Start Dataset rows
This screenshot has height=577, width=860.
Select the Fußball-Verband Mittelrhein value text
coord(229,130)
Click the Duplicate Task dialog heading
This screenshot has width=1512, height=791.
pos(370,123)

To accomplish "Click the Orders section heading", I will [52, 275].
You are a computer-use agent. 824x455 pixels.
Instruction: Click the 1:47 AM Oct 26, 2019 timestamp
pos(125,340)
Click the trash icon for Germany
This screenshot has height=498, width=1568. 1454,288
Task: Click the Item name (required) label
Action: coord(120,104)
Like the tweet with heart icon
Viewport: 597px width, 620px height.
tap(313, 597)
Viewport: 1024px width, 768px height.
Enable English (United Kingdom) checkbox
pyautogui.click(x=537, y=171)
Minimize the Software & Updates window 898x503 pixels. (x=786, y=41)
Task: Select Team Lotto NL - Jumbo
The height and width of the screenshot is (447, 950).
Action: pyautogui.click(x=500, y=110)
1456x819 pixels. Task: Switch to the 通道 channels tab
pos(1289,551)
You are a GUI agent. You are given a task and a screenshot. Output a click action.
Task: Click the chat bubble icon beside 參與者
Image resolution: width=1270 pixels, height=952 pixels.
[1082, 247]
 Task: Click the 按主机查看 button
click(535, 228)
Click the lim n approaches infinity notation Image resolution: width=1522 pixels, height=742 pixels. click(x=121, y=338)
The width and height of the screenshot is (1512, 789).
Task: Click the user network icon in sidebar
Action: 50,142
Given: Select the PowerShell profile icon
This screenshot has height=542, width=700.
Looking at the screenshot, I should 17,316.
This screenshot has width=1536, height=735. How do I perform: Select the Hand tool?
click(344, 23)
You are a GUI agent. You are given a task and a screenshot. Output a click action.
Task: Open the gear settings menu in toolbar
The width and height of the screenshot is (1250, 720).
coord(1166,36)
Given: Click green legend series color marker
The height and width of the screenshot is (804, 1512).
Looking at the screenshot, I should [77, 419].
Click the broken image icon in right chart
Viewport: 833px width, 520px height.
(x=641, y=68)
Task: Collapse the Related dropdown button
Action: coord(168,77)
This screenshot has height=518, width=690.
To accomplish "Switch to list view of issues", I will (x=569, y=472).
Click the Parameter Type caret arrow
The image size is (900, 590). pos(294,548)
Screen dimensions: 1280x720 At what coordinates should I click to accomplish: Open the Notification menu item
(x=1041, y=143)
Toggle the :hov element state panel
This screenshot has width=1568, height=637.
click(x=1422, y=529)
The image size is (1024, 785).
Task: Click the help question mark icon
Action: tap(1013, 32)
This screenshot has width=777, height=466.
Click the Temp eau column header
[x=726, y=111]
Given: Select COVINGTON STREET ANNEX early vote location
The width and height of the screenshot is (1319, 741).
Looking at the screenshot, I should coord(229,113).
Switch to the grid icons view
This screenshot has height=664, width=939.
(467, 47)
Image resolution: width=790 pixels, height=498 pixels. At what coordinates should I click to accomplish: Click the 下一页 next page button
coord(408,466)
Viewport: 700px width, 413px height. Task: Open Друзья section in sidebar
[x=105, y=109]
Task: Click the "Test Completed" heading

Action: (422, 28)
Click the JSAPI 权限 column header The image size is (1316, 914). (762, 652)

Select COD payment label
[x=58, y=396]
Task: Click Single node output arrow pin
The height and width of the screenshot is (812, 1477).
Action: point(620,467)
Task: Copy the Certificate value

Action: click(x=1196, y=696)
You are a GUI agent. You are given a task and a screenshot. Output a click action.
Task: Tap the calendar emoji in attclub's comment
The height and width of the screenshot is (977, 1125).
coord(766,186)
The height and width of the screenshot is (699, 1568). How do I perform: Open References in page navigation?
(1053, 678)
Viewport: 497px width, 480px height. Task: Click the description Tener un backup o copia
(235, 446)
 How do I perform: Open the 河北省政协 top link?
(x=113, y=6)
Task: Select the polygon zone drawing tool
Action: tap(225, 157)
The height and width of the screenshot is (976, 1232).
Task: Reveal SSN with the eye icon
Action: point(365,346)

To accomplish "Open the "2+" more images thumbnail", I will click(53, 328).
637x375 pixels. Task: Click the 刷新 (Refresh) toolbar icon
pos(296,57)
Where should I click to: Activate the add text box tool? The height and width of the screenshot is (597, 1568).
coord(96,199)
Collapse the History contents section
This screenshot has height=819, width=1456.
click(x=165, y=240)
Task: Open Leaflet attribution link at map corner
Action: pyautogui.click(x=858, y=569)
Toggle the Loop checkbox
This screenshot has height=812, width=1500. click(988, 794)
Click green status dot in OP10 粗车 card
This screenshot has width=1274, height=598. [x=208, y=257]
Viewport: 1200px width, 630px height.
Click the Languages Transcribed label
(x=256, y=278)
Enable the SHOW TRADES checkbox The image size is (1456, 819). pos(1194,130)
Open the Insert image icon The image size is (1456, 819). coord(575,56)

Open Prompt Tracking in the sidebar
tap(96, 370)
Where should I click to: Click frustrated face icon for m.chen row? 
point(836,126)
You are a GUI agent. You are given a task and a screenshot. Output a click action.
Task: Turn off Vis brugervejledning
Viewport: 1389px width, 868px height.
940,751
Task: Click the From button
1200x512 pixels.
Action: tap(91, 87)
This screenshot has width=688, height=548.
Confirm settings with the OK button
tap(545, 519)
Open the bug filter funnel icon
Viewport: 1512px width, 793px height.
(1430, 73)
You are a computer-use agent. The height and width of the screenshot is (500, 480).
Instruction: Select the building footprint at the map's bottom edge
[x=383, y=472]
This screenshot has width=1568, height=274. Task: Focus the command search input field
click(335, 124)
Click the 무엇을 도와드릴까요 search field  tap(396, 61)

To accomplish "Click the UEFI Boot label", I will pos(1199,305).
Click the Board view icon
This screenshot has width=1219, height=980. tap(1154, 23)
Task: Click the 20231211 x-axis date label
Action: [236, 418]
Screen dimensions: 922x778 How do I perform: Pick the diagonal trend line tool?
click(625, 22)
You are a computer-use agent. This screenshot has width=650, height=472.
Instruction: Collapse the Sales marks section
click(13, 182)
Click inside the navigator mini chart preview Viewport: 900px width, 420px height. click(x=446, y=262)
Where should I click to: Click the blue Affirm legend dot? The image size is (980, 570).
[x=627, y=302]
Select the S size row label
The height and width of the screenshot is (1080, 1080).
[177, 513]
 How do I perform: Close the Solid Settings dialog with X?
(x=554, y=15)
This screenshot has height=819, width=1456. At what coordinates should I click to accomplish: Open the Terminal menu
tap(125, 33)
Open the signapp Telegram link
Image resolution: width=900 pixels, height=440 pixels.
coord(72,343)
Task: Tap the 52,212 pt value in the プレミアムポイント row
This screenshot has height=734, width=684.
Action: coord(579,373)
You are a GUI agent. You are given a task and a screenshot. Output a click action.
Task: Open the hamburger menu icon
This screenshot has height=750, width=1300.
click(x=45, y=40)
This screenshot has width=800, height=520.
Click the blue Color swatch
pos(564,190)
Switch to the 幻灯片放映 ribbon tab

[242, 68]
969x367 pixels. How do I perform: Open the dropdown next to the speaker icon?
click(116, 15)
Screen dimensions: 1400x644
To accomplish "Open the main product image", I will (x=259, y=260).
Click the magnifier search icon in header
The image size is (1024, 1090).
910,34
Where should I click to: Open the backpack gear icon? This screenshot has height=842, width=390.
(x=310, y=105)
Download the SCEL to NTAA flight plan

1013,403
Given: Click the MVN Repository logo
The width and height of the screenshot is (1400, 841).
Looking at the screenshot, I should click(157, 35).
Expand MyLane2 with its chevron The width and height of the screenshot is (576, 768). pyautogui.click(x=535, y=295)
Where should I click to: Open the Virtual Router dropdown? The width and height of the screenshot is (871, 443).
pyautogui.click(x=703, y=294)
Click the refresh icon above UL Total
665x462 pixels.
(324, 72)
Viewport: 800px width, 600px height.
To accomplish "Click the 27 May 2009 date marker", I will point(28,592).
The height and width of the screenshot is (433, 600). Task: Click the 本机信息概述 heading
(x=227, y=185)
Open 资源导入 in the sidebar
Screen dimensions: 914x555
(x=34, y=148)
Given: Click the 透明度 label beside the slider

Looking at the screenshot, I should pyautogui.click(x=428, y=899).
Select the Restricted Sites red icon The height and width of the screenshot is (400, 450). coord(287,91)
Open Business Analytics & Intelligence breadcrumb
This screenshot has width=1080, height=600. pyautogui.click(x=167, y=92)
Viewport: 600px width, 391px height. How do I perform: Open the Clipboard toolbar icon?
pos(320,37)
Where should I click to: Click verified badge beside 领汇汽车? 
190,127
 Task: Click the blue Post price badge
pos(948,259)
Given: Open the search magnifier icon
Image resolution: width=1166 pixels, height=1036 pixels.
End Dataset rows
Goal of the exercise: Print the lines of the data above exactly as they appear, beginning with the line containing "Viewport: 800px width, 600px height." and continuing through the line containing "(x=34, y=148)".

Correct output:
Viewport: 800px width, 600px height.
To accomplish "Click the 27 May 2009 date marker", I will point(28,592).
The height and width of the screenshot is (433, 600). Task: Click the 本机信息概述 heading
(x=227, y=185)
Open 资源导入 in the sidebar
Screen dimensions: 914x555
(x=34, y=148)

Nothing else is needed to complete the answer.